=== Sezione del testo ===

Gli Anelli del Potere: l’analisi del trailer
«Uno Stregone non è mai in ritardo, Frodo Baggins. Né in anticipo». Lo sanno perfettamente tutti gli appassionati della trilogia diretta da Peter Jackson. Allo stesso modo, gli amanti delle serie TV sanno che anche i trailer arrivano sempre al momento giusto, solitamente annunciati con largo anticipo per solleticare l’immancabile hype del pubblico. Ma con Gli Anelli del Potere ci troviamo in un mondo ben diverso, nel quale gli Stregoni arrivano anzitempo rispetto alla propria missione (Tolkien li voleva comparsi nella Terra di Mezzo verso il 1000 della Terza Era, qui Gandalf è – letteralmente – catapultato negli ultimi decenni della Seconda). E così fanno anche i trailer: il 14 maggio, infatti, è arrivato a sorpresa quello che annuncia la seconda stagione della serie targata Amazon Prime, con tanto di data di uscita ufficiale: il 29 agosto 2024.
Gli Anelli del Potere: tutte le novità della serie tv
Il Signore degli Anelli: Gli Anelli del Potere dovrebbe tornare ufficialmente per una seconda stagione entro la fine del 2024. La serie è ambientata nella Seconda Era della Terra di Mezzo, quasi 5.000 anni prima degli eventi della Compagnia. dell’Anello. La serie approfondisce la forgiatura degli Anelli del Potere, incluso l’Unico Anello di Sauron, che deciderà il destino della Terra di Mezzo. La prima stagione degli Anelli del Potere è stata fortemente contestata dai lettori appassionati del Signore degli Anelli per le modifiche apportate all’opera originale di J.R.R. Tolkien e per aver ignorato l’amato adattamento cinematografico di Peter Jackson.

=== Materiale fornito ===

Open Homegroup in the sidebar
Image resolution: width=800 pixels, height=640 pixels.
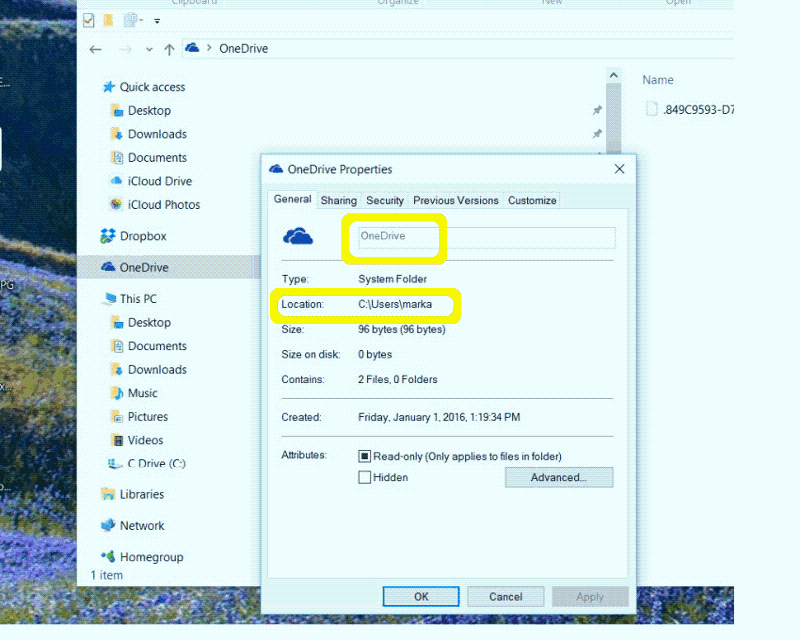click(151, 557)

===

Istruzioni dei compiti:
[A] Secondo il testo sugli Anelli del Potere, in quale data esce ufficialmente la seconda stagione della serie?
[B] Nel testo sugli Anelli del Potere, modifica il passo che si apre con le parole contenenti "Gli Anelli del Potere: tutte" e si chiude con "di Peter Jackson.": riscrivilo mettendo "stagione d’esordio" al posto di "prima stagione".

Risposte ai compiti:
[A] Il 29 agosto 2024.

[B]
Gli Anelli del Potere: tutte le novità della serie tv
Il Signore degli Anelli: Gli Anelli del Potere dovrebbe tornare ufficialmente per una seconda stagione entro la fine del 2024. La serie è ambientata nella Seconda Era della Terra di Mezzo, quasi 5.000 anni prima degli eventi della Compagnia. dell’Anello. La serie approfondisce la forgiatura degli Anelli del Potere, incluso l’Unico Anello di Sauron, che deciderà il destino della Terra di Mezzo. La stagione d’esordio degli Anelli del Potere è stata fortemente contestata dai lettori appassionati del Signore degli Anelli per le modifiche apportate all’opera originale di J.R.R. Tolkien e per aver ignorato l’amato adattamento cinematografico di Peter Jackson.